The successful candidate will also have the opportunity to engage with the project FIRECULT, which aims to understand the links between climate change driven disruption in fire regimes and tangible or intangible cultural heritage and inform resilient heritage management. FIRECULT, led by Imperial College London (Dr Yiannis Kountouris) from 2024-2026, will employ artists to reflect on the past and imagining the future of the wildfire-heritage relationship under climate change. Local analyses will take place in four case study sites of heritage-rich landscapes in Ireland, Kenya, Turkey, and Italy.
Studentship Overview
The studentship will be supervised by Dr Adriana Ford, Department of Life Sciences, at Imperial College London and Dr Elia Apostolopoulou in the Centre for Environmental Policy.

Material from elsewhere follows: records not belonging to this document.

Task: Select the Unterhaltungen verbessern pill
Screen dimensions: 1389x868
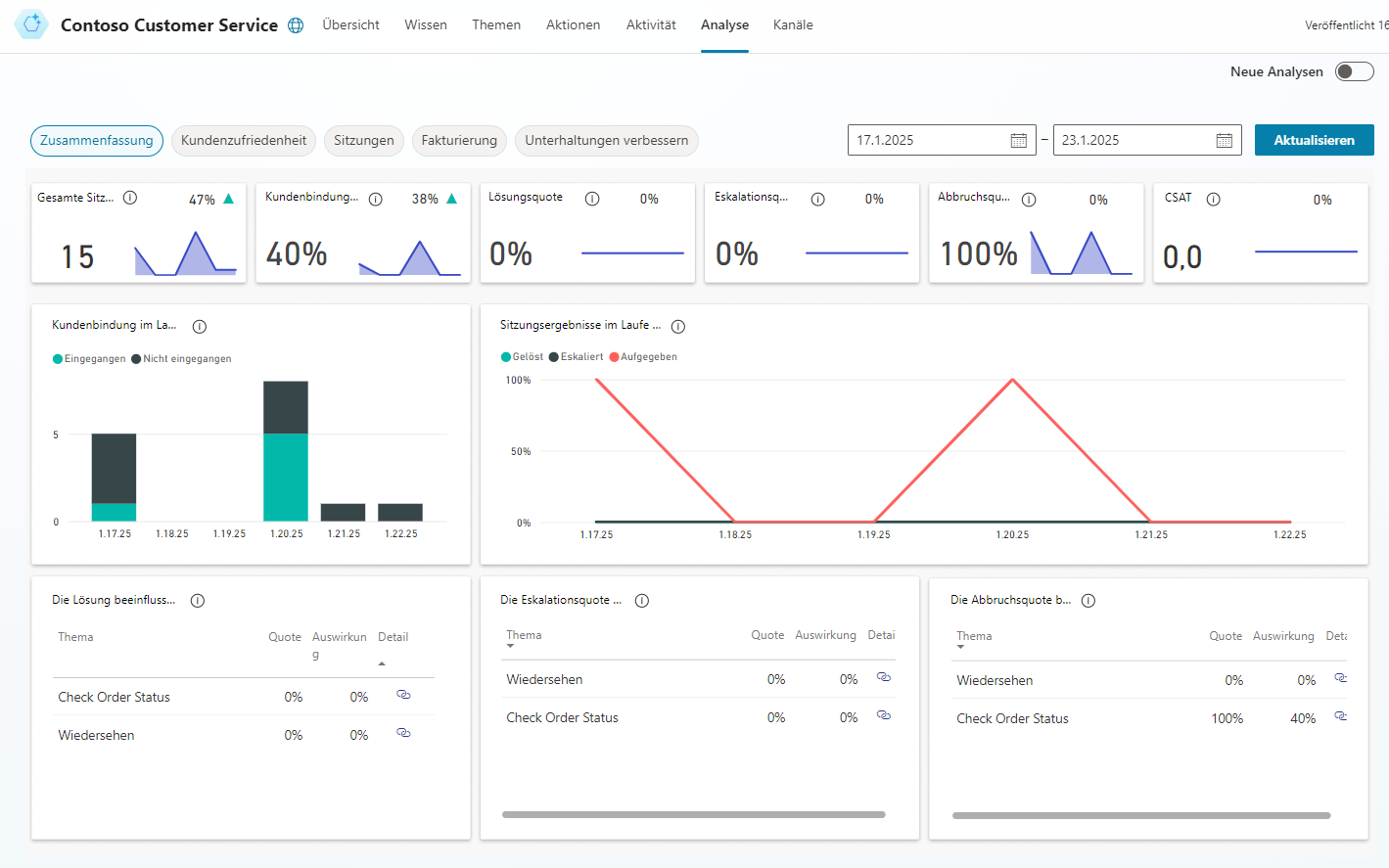Action: click(x=607, y=141)
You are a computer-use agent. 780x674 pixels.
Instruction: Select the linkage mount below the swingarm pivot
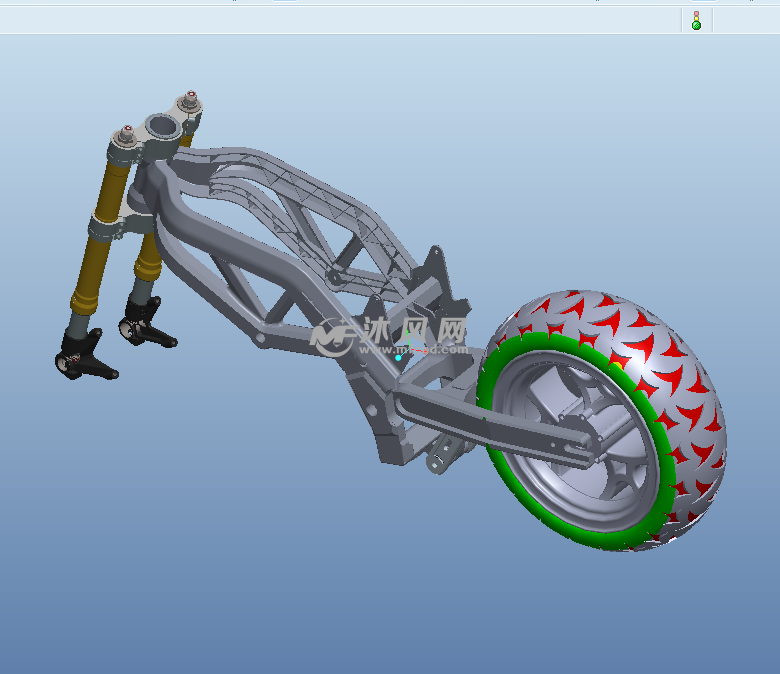438,462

The student will be based within the Centre for Environmental Policy (CEP) based at Imperial’s South Kensington campus. CEP focuses on the interface between science and policy in key environmental subjects through the interdisciplinary study of science, technology and innovation.
The student will be funded by the Leverhulme Centre for Wildfires, Environment and Society (https://centreforwildfires.org/). The Centre comprises social and natural scientists from Imperial College, King’s College London, Royal Holloway and University of Reading, working together to create a new, integrative science of wildfire. The student will therefore join a vibrant interdisciplinary research community with a common vision of producing evidence-based understanding of the human-fire nexus that can help inform policy and practice.
How to apply
The applicant will have a minimum 2.1 (or equivalent) undergraduate degree in arts or an allied field. They will either have, or be working towards, a Master’s degree or equivalent in a relevant field, awarded with (or predicted) a distinction (or equivalent). Experience of working in multidisciplinary teams and collaborating with scientists, stakeholders and communities is desirable. Experience with academic writing and/or publishing will also be highly valued, as would evidence of exhibiting arts-based outputs and/or curating exhibitions.
Applicants should submit:
i) A CV (max 2 A4 sides), including details of two academic references;
ii) A cover letter outlining and demonstrating how their qualifications, experience, and interests make them suitable to pursue the research outlined above, including possible ideas for how they might focus the work on particular questions;
iii) Examples of arts-based outputs
iv) Writing sample
These should submitted via our online application process via How to apply | Faculty of Natural Sciences | Imperial College London / My Imperial Portal by Monday 3rd March, choosing Environmental Research and selecting Dr Elia Apostolopoulou as supervisor. Interviews will take place online in April 2025 with an expected September 2025 start. Please state your start date availability within your application.
For further information on the project, please contact Dr Adriana Ford, a.ford@imperial.ac.uk and Dr Elia Apostolopoulou: e.apostolopoulou@imperial.ac.uk.
Funding info
The studentship will be funded at UKRI stipend rates paid for four years (for 2024/2025 this is £21,237 per annum, including London allowance) paid for four years. The studentship will also cover Home Fees (UKRI rate) or International Fees for four years. There will be support funding for fieldwork and conference attendance.